== Written task ==
In the listing below, change every "screenshot" to "screen capture" and leave everything else as it is. Omit the pictures from your answer.

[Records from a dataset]
☆ ☆ ☆
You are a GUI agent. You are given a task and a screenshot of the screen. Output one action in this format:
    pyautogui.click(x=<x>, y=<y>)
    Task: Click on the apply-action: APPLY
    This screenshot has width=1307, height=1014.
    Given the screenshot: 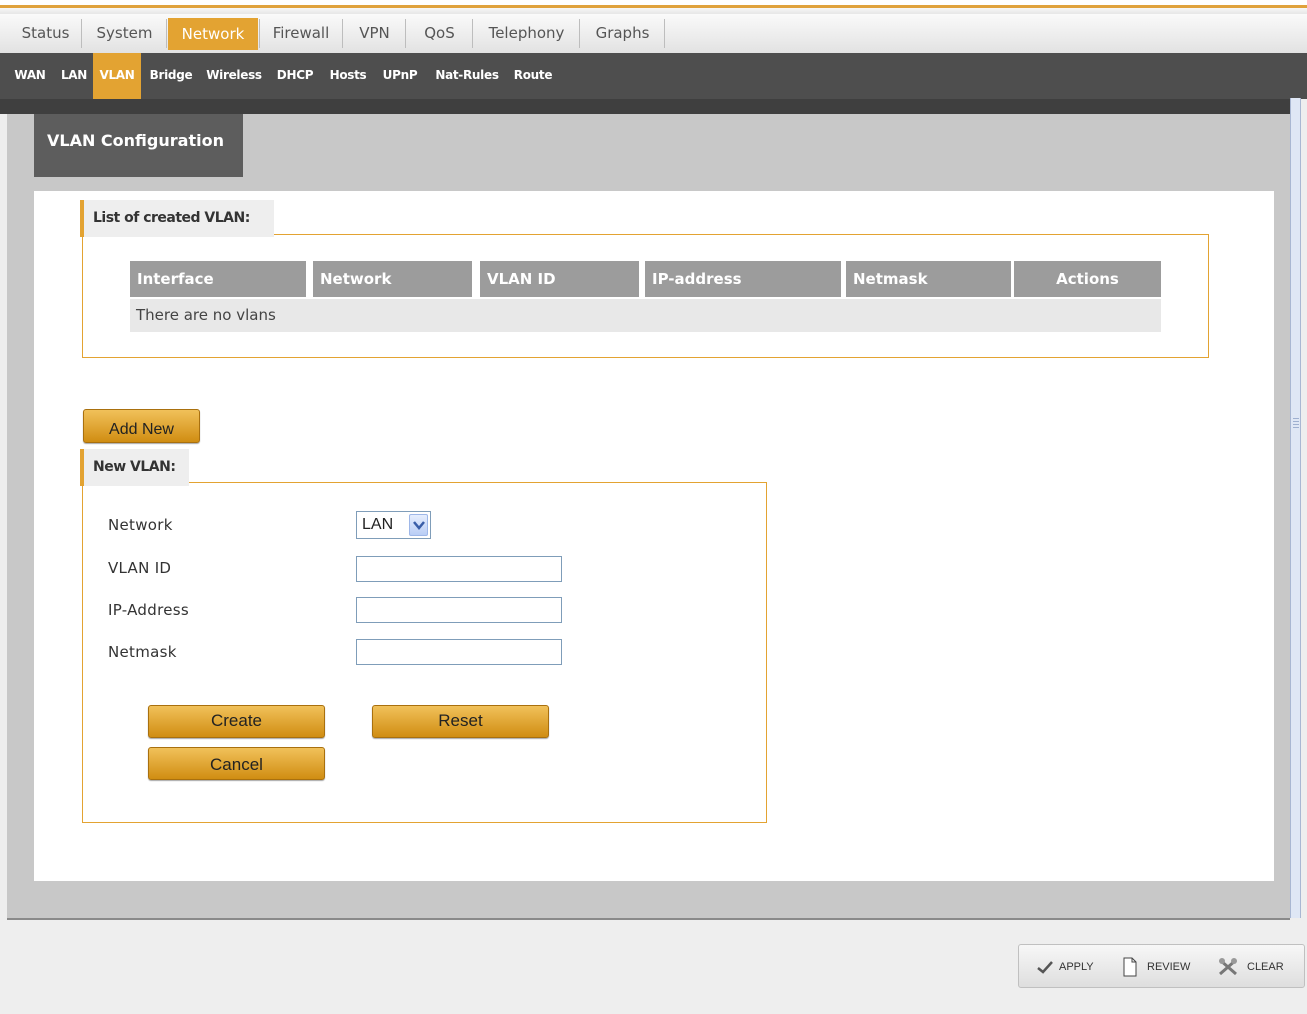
☆ ☆ ☆
== Task result ==
You are a GUI agent. You are given a task and a screen capture of the screen. Output one action in this format:
    pyautogui.click(x=<x>, y=<y>)
    Task: Click on the apply-action: APPLY
    This screen capture has width=1307, height=1014.
    Given the screen capture: 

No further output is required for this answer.